Williams: It is very interesting and it's very informative. Most importantly, we don't want a child to get mislabeled. We don't want to under-identify with any of these brief measures. The EVT-2 and the PPVT-4 are both very brief measures. They're not giving you the whole picture. They're giving a nice, valid, reliable snapshot of somebody's vocabulary. But if you're really going to look at their language, you want to use something that delves into different language skills.

Williams: In doing the revision, we saw that there were a lot of reasons that you could get really helpful information by giving both the PPVT-4 and EVT-2. So one of the things we did was to expand the item pool greatly, and we came up with two parallel testing forms for both the PPVT-4 and the EVT-2. We foresaw that people would want to do a lot of re-testing and tracking of progress receptively and expressively. We've added a growth scale value for monitoring progress. There's a descriptive analysis, because we have a bigger item pool and we expanded the item types. You can now look at the words as for home or school, or as a part of speech. You can do an analysis by Beck's approach, the three-tier approach, where you divide the words into tiers.

Schreiber: And there's better balance for diversity, isn't there?

Williams: Right.

Schreiber: You've talked about the atypical profile that you would get if you have a child who scores high on the EVT-2 and then lower receptively, but it's more typical to have the reverse. And when you have that profile then you could be dealing with a word-retrieval problem.

Williams: Exactly. That's usually the first thing people are thinking about: Is this a retrieval problem? And they begin looking for that higher receptive, lower expressive profile. But psychometrically it comes out to be 50/50. Half will have one higher than the other.

Schreiber: Well that's logical. And is this discussed in the User Manual?

Williams: Yes, how to do the comparison is discussed in the manual and some of the reasons for it.

Schreiber: Now the sample size for your normative data is a lot larger than in the past. And you did match to the current U.S. Census data.

Williams: Very closely! Amazingly close! That's AGS/Pearson's good work. And one of the reasons they went for such a large sample, is to have grade-based norms as well as age-based norms. And grade-based norms are, I guess, what a lot of schools are using for Reading First programs. The sample is exactly the same for both. That took a lot of work.

## Dataset section
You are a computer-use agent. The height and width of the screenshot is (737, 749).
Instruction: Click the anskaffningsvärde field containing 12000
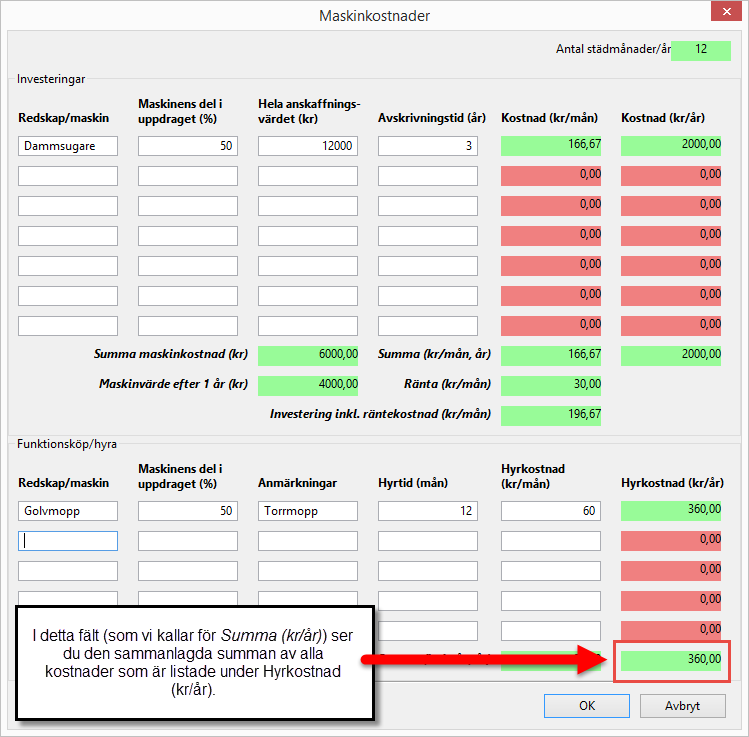coord(308,146)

## Set tasks
A) For each statement, say whether it agrees with the interview about the EVT-2 and PPVT-4, answering yes or no and quoting the deciding words of the interview: (i) The revision produced two parallel testing forms for each of the two tests. (ii) The grade-based norms were drawn from a different sample than the age-based norms. (iii) Psychometrically, a higher receptive and lower expressive profile turns up in most cases.
B) Write out the passage of the interview about the EVT-2 and PPVT-4 from "Williams: Right." to "U.S. Census data.".
Rely only on the interview about the EVT-2 and PPVT-4, not on the material.

## The responses
A)
(i) Yes: "we came up with two parallel testing forms for both the PPVT-4 and the EVT-2"
(ii) No: "The sample is exactly the same for both."
(iii) No: "But psychometrically it comes out to be 50/50."

B)
Williams: Right.

Schreiber: You've talked about the atypical profile that you would get if you have a child who scores high on the EVT-2 and then lower receptively, but it's more typical to have the reverse. And when you have that profile then you could be dealing with a word-retrieval problem.

Williams: Exactly. That's usually the first thing people are thinking about: Is this a retrieval problem? And they begin looking for that higher receptive, lower expressive profile. But psychometrically it comes out to be 50/50. Half will have one higher than the other.

Schreiber: Well that's logical. And is this discussed in the User Manual?

Williams: Yes, how to do the comparison is discussed in the manual and some of the reasons for it.

Schreiber: Now the sample size for your normative data is a lot larger than in the past. And you did match to the current U.S. Census data.